Уже на следующий день после той памятной ночи она стала прежней Йоко, всегда сохраняющей свое «я», – она как будто готова была подчиниться чужой воле, но тут же поступала по-своему. Очень сдержанная при первом своем появлении в салоне, теперь она, по-девичьи живая, улыбающаяся, нередко весело болтала с пассажирами. Даже платья, в которых Йоко выходила в столовую, действовали на воображение изнывавших от скуки пассажиров, обещая им что-то необычайно интересное. Каждый раз Йоко представала перед своими спутниками в новом свете. То как сдержанная благовоспитанная дама из высшего общества, то как любительница искусства, блистающая утонченной культурой, то как искательница приключений, презревшая светские условности. Однако ни в ком это не возбуждало подозрений. Йоко сумела внушить всем мысль, что это оттого, что она – сложная, разносторонняя натура.

Йоко напоминала сирену, в которую морской воздух вдохнул жизнь, и госпожа Тагава, пользовавшаяся в начале путешествия всеобщим вниманием, теперь уже никого больше не интересовала. Мало того, ее положение, происхождение, образованность, возраст и прочие достоинства, заставлявшие ее держаться в жестких рамках старомодного этикета, делали ее бесцветной и неинтересной, как пустой храм, в который никто не ходит молиться. Госпожа Тагава уловила это сразу острым женским чутьем. У всех на устах было имя Йоко, а ее собственная популярность таяла на глазах. Даже доктор Тагава порой вел себя так, будто жены его не существовало на свете. Йоко замечала, что очень часто они сидят словно чужие, лишь изредка бросая друг на друга взгляды исподтишка. Однако госпоже Тагаве, которая сразу отнеслась к Йоко покровительственно, теперь уже трудно было держаться с нею иначе. Но и сторонний наблюдатель мог бы прочесть на ее лице ревнивую досаду. «Гадкая притворщица, как ловко ты носишь маску, как ловко заманила меня в ловушку». Тем не менее ей приходилось делать вид, будто ничего не произошло, и либо снизойти до Йоко, либо возвысить ее до себя. В результате отношение госпожи Тагавы к Йоко резко изменилось.
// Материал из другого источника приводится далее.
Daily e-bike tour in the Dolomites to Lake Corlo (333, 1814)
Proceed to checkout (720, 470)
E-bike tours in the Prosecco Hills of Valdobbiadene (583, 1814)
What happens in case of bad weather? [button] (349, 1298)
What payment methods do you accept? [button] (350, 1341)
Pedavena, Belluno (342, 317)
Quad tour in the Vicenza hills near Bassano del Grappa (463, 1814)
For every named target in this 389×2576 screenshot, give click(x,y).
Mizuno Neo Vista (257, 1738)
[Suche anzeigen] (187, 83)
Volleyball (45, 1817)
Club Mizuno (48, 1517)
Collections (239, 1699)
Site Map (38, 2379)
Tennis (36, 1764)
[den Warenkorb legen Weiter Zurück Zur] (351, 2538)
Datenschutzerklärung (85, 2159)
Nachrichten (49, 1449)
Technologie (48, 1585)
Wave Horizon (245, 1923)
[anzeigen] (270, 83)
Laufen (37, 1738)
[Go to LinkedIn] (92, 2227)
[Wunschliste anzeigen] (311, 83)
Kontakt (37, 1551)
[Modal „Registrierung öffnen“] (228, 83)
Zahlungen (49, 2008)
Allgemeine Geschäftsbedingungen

Но та словно и не замечала этой перемены и весьма разумно предоставила госпоже Тагаве поступать, как ей заблагорассудится. Йоко знала, что такая непоследовательность госпожи Тагавы в конце концов обернется против нее самой, зато Йоко от этого только выиграет. И Йоко оказалась права. Отступление соперницы не прибавило ей ни уважения, ни сочувствия – более того, влияние ее резко упало, и наступил наконец момент, когда Йоко стала держаться с госпожой Тагавой как равная. Ее незадачливая «подруга» бросалась из одной крайности в другую – то она была на удивление добра и любезна с Йоко, то обдавала ее холодом высокомерия. А Йоко со спокойным любопытством наблюдала разлад в душе госпожи Тагавы, как наблюдает заклинатель предсмертную агонию очковой змеи.

Загрузка...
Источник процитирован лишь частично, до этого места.